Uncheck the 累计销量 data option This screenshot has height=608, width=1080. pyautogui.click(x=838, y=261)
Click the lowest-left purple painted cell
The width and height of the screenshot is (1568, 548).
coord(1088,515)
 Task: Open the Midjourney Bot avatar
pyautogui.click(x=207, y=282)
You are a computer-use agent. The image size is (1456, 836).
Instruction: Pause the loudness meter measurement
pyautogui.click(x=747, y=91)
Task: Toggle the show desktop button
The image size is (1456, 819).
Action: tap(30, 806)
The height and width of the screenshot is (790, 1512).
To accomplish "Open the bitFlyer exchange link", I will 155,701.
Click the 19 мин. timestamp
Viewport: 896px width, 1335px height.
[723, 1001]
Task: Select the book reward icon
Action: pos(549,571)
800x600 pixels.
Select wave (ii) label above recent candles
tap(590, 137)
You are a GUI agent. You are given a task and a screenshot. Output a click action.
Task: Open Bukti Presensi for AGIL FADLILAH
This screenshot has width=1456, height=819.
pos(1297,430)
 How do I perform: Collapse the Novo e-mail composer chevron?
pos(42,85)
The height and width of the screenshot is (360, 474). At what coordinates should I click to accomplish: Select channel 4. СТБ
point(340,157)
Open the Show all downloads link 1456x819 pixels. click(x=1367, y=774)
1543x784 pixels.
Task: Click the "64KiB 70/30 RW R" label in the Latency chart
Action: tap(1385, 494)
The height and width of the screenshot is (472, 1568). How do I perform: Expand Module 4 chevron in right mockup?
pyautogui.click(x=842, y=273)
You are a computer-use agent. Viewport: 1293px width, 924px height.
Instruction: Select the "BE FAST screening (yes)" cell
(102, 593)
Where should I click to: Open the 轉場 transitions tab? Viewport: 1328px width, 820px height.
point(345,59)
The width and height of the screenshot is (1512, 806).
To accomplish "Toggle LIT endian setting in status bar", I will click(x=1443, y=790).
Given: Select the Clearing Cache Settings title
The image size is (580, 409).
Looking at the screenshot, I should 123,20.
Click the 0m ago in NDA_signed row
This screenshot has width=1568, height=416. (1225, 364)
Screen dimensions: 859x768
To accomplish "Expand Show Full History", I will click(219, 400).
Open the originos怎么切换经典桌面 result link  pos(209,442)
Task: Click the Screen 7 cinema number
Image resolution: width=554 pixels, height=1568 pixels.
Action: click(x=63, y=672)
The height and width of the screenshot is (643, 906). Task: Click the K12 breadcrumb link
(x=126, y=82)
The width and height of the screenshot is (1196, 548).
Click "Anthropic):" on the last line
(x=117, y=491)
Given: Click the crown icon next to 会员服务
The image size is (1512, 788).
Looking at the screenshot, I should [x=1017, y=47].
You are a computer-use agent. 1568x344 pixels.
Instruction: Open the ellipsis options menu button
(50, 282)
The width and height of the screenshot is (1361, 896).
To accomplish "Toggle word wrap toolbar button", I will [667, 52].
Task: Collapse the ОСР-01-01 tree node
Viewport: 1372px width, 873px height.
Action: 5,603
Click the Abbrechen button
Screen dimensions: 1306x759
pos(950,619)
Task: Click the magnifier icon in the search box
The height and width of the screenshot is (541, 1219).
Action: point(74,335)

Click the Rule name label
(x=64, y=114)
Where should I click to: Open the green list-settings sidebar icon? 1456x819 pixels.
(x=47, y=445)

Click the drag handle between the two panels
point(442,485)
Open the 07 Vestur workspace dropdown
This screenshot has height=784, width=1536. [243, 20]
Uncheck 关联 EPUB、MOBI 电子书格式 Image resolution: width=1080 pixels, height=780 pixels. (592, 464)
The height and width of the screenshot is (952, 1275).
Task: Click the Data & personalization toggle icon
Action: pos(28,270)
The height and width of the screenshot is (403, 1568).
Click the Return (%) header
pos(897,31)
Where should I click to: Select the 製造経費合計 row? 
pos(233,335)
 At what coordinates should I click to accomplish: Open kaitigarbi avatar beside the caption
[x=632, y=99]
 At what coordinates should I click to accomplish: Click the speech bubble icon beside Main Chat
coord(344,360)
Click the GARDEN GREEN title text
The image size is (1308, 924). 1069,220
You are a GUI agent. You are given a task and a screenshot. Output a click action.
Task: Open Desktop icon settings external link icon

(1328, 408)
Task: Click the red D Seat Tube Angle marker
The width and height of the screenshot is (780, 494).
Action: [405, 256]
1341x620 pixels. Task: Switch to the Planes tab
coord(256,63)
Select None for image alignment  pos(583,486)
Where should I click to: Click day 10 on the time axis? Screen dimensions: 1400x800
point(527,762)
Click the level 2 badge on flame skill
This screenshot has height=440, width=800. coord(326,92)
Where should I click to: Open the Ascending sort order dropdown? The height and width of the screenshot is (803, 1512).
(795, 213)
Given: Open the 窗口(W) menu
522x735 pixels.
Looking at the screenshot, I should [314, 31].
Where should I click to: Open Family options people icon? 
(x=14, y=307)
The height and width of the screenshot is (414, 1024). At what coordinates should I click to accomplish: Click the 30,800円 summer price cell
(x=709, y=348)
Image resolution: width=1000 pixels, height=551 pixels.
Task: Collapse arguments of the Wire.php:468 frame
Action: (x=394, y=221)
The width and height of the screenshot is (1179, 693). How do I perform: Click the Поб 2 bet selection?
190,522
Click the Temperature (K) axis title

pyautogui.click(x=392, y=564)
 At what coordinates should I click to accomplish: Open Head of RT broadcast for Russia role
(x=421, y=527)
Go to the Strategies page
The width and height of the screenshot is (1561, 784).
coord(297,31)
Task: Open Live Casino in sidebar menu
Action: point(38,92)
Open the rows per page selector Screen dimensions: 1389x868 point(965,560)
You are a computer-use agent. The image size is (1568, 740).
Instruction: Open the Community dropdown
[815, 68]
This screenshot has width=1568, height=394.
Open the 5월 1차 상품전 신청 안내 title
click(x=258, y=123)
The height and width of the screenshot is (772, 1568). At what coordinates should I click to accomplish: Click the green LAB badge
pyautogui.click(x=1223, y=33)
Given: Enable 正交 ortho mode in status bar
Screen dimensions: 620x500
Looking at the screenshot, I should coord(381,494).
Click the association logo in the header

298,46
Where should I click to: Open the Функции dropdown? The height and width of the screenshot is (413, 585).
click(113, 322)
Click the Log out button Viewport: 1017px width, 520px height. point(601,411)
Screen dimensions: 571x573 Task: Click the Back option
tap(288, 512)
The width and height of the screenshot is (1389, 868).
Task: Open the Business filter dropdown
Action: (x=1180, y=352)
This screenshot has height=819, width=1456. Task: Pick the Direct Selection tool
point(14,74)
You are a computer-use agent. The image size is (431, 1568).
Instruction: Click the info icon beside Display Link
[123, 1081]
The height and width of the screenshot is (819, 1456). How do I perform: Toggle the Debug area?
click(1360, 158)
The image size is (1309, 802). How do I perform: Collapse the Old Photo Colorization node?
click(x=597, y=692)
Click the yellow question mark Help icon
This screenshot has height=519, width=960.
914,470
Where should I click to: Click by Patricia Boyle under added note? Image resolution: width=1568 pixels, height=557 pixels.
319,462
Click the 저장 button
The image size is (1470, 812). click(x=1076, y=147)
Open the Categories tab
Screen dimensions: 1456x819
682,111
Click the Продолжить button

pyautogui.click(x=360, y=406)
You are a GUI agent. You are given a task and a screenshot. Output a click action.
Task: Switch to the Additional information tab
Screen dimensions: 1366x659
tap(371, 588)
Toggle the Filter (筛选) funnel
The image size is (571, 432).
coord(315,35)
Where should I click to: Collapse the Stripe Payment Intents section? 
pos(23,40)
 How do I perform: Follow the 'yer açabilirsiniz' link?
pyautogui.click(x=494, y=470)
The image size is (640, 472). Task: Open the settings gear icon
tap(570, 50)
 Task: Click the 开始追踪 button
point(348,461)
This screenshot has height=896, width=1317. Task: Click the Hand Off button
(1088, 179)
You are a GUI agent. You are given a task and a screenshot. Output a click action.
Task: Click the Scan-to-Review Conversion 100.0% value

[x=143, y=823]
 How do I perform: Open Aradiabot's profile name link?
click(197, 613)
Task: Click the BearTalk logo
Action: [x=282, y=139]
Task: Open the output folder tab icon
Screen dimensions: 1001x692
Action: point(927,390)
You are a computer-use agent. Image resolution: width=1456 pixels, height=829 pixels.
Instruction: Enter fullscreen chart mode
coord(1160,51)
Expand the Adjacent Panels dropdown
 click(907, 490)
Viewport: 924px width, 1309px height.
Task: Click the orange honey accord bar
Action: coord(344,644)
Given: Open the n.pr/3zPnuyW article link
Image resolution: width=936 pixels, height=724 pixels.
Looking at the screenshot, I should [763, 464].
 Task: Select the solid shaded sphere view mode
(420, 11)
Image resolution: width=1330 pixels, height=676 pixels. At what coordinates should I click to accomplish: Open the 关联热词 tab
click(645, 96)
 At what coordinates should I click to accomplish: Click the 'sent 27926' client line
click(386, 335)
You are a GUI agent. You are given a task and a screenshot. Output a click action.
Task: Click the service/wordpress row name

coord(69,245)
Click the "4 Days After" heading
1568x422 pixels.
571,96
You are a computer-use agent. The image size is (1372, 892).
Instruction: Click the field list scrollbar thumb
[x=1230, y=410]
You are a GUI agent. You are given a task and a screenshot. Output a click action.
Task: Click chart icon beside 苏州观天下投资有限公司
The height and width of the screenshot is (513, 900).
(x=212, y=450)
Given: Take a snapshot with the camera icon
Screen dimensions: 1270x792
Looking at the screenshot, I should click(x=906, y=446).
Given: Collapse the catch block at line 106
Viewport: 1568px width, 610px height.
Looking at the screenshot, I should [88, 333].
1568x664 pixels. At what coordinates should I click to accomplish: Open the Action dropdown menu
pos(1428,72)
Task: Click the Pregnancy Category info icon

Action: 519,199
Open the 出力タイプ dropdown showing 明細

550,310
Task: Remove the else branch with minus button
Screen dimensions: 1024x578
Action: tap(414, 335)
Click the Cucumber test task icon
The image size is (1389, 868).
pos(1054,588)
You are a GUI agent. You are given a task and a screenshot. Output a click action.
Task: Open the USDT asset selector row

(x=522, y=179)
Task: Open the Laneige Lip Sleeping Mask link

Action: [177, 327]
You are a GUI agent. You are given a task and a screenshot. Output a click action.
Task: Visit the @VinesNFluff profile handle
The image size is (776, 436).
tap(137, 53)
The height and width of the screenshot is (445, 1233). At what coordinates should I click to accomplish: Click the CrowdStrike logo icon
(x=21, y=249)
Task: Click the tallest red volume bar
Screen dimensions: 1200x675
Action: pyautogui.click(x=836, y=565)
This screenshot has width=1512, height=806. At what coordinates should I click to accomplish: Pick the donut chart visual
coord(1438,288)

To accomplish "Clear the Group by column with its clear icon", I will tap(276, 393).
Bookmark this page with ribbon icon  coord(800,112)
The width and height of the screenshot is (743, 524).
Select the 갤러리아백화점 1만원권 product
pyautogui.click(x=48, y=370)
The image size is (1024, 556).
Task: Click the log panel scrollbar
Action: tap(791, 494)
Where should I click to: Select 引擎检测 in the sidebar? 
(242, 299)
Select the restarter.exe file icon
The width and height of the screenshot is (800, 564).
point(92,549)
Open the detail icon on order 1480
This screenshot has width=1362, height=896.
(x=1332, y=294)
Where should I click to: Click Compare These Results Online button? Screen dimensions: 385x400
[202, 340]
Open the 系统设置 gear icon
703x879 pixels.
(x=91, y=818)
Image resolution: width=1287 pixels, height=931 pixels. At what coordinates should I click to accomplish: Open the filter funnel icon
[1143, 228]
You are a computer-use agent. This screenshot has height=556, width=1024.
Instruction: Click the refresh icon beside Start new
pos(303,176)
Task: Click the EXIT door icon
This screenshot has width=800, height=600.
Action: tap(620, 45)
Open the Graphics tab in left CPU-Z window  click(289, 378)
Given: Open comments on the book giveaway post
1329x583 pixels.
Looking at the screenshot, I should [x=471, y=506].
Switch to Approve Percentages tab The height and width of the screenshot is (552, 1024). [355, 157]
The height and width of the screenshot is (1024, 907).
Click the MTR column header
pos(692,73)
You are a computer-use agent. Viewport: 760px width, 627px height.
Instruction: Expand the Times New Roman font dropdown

= = = =

◆ Exercise description: Copy the listing above word for word, from its first line up to and including the line that contains "point(340,157)".

◆ Exercise response:
Uncheck the 累计销量 data option This screenshot has height=608, width=1080. pyautogui.click(x=838, y=261)
Click the lowest-left purple painted cell
The width and height of the screenshot is (1568, 548).
coord(1088,515)
 Task: Open the Midjourney Bot avatar
pyautogui.click(x=207, y=282)
You are a computer-use agent. The image size is (1456, 836).
Instruction: Pause the loudness meter measurement
pyautogui.click(x=747, y=91)
Task: Toggle the show desktop button
The image size is (1456, 819).
Action: tap(30, 806)
The height and width of the screenshot is (790, 1512).
To accomplish "Open the bitFlyer exchange link", I will 155,701.
Click the 19 мин. timestamp
Viewport: 896px width, 1335px height.
[723, 1001]
Task: Select the book reward icon
Action: pos(549,571)
800x600 pixels.
Select wave (ii) label above recent candles
tap(590, 137)
You are a GUI agent. You are given a task and a screenshot. Output a click action.
Task: Open Bukti Presensi for AGIL FADLILAH
This screenshot has width=1456, height=819.
pos(1297,430)
 How do I perform: Collapse the Novo e-mail composer chevron?
pos(42,85)
The height and width of the screenshot is (360, 474). At what coordinates should I click to accomplish: Select channel 4. СТБ
point(340,157)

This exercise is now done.